Copy every record below exactly as written, but leave out the pictures.

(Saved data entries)

________

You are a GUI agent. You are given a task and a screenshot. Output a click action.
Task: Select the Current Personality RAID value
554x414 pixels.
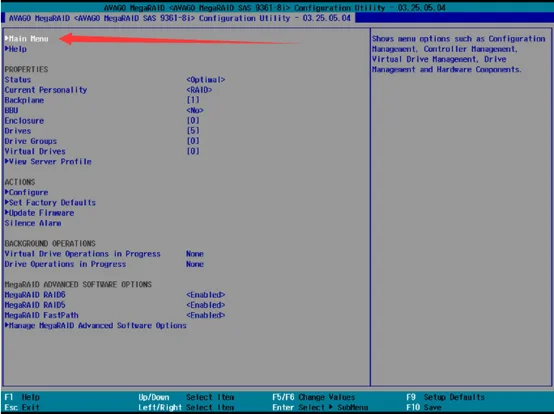199,90
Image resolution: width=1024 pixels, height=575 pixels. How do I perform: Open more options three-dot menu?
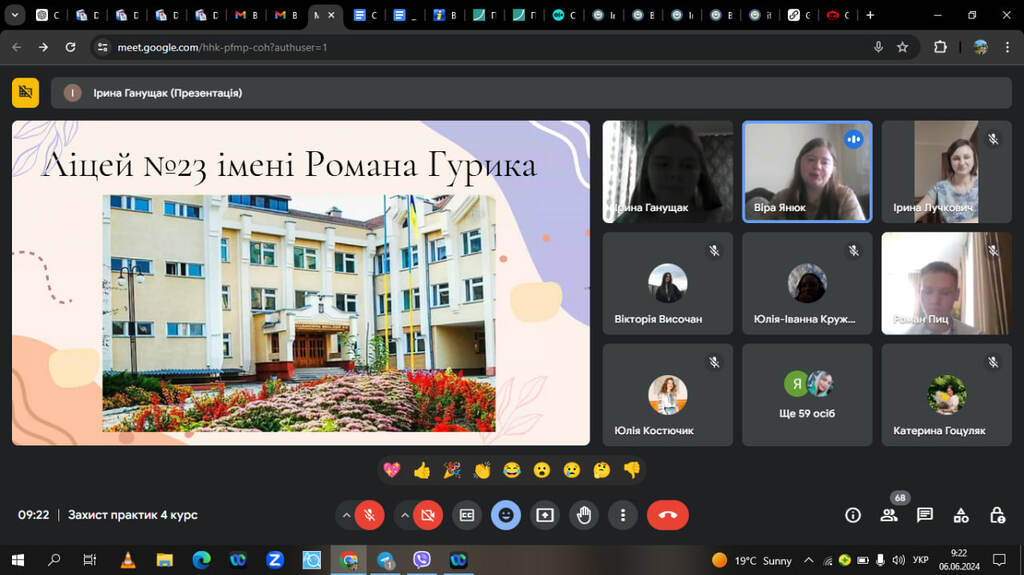point(623,515)
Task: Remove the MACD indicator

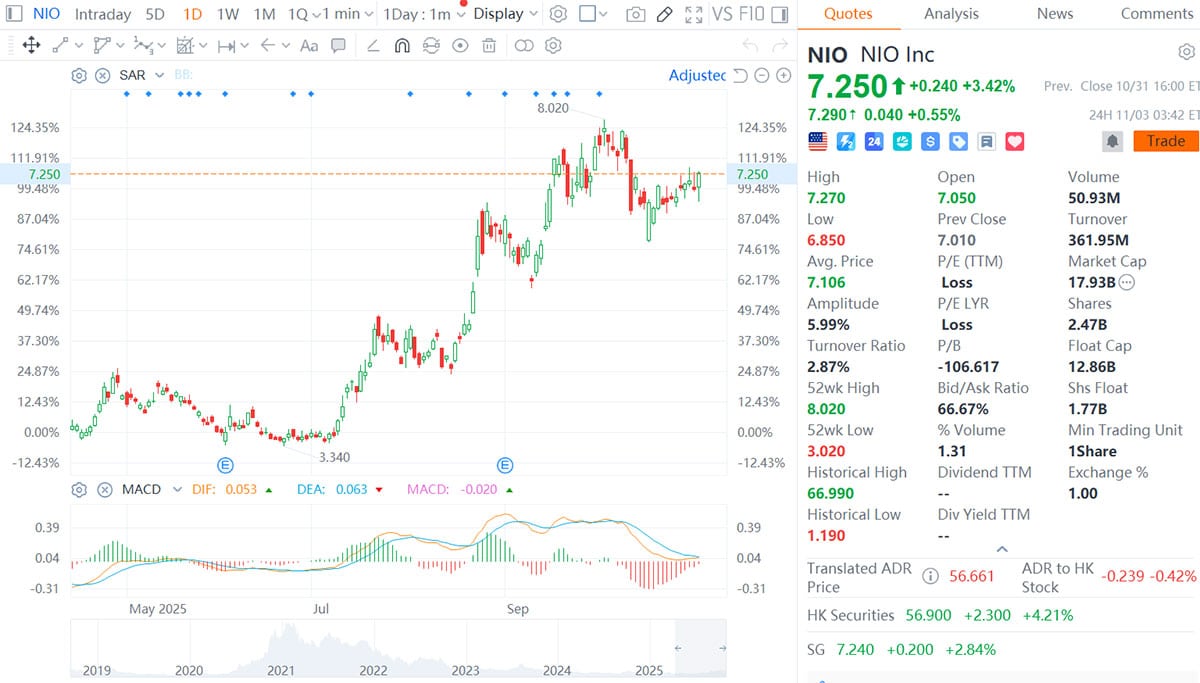Action: point(105,489)
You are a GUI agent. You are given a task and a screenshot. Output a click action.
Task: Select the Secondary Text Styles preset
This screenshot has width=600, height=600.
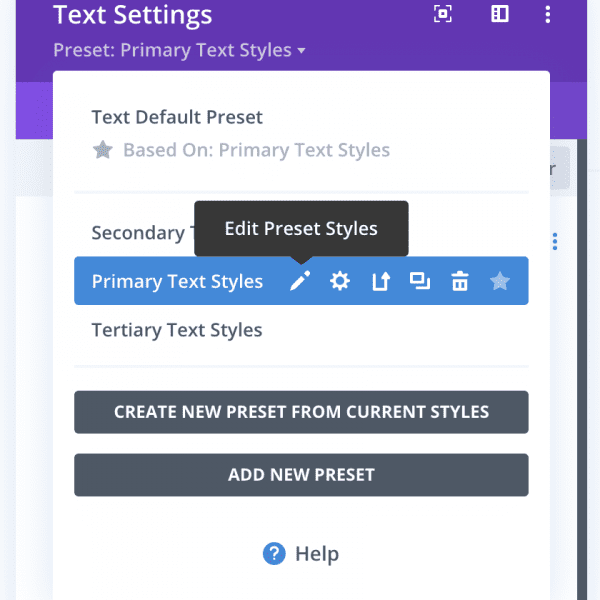(x=138, y=233)
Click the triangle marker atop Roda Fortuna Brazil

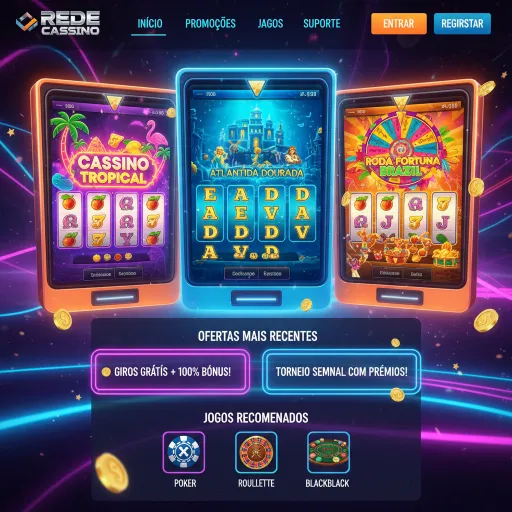(x=400, y=103)
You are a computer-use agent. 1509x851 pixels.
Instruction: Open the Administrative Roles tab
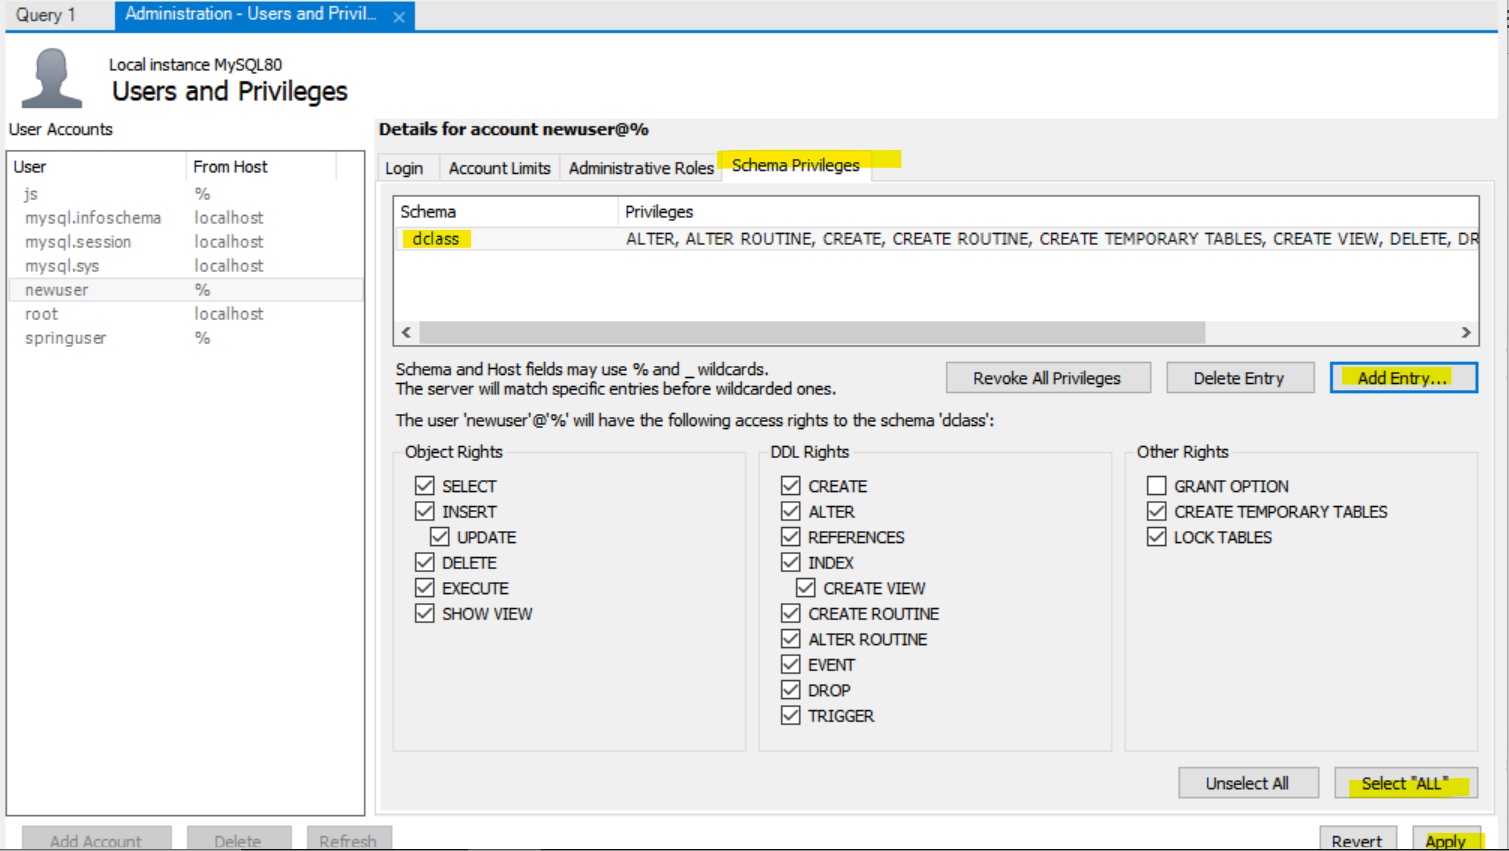[640, 167]
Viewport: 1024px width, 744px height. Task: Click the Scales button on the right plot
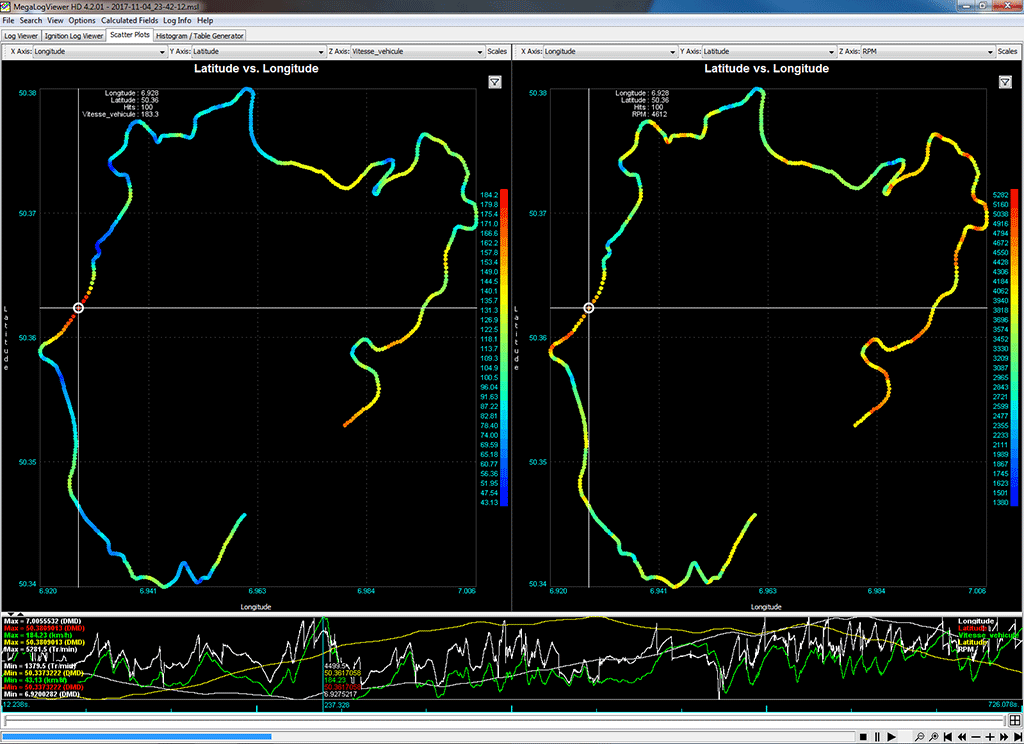click(x=1007, y=50)

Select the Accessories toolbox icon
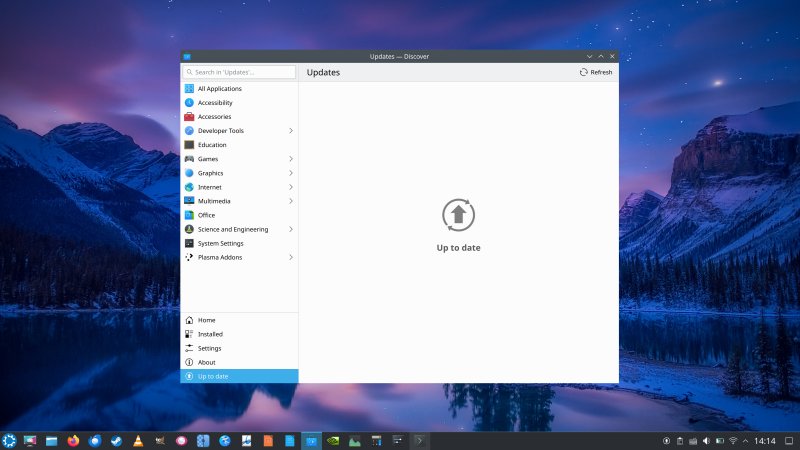click(189, 117)
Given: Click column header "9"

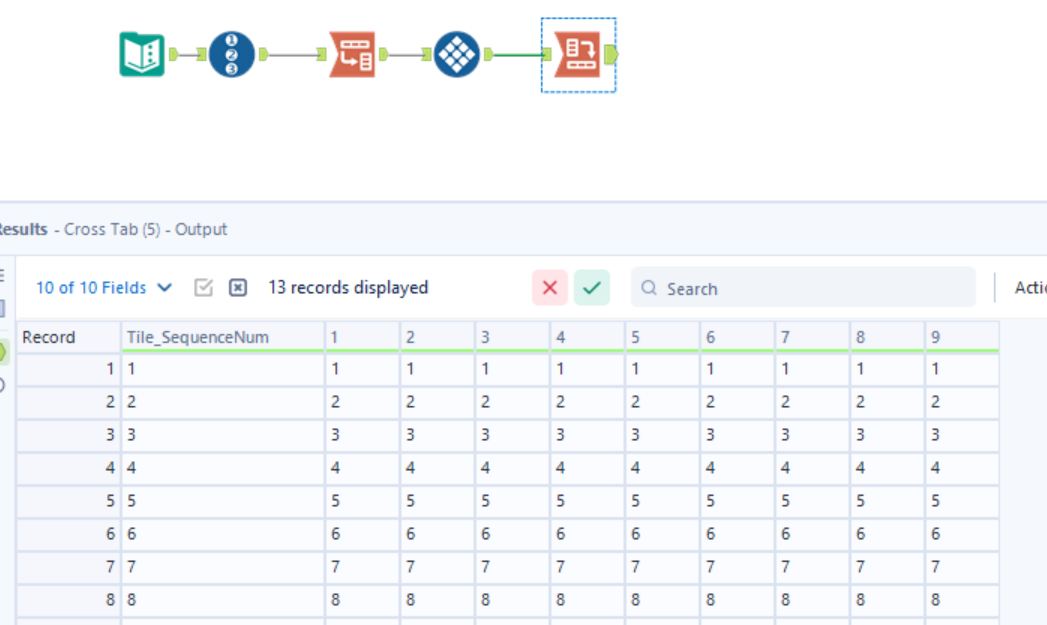Looking at the screenshot, I should click(x=935, y=337).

________

• [RESULT]
You are a GUI agent. You are given a task and a screenshot. Output a click action.
Task: Select the Current Personality RAID value
554x414 pixels.
199,90
Image resolution: width=1024 pixels, height=575 pixels. How do I perform: Open more options three-dot menu?
point(623,515)
Task: Remove the MACD indicator

Action: point(105,489)
You are a GUI agent. You are given a task and a screenshot. Output a click action.
Task: Select the Secondary Text Styles preset
This screenshot has width=600, height=600.
(x=138, y=233)
Click the triangle marker atop Roda Fortuna Brazil

(x=400, y=103)
You are a computer-use agent. 1509x851 pixels.
Instruction: Open the Administrative Roles tab
[640, 167]
Viewport: 1024px width, 744px height. Task: Click the Scales button on the right plot
click(x=1007, y=50)

Select the Accessories toolbox icon
click(189, 117)
Given: Click column header "9"

Looking at the screenshot, I should click(x=935, y=337).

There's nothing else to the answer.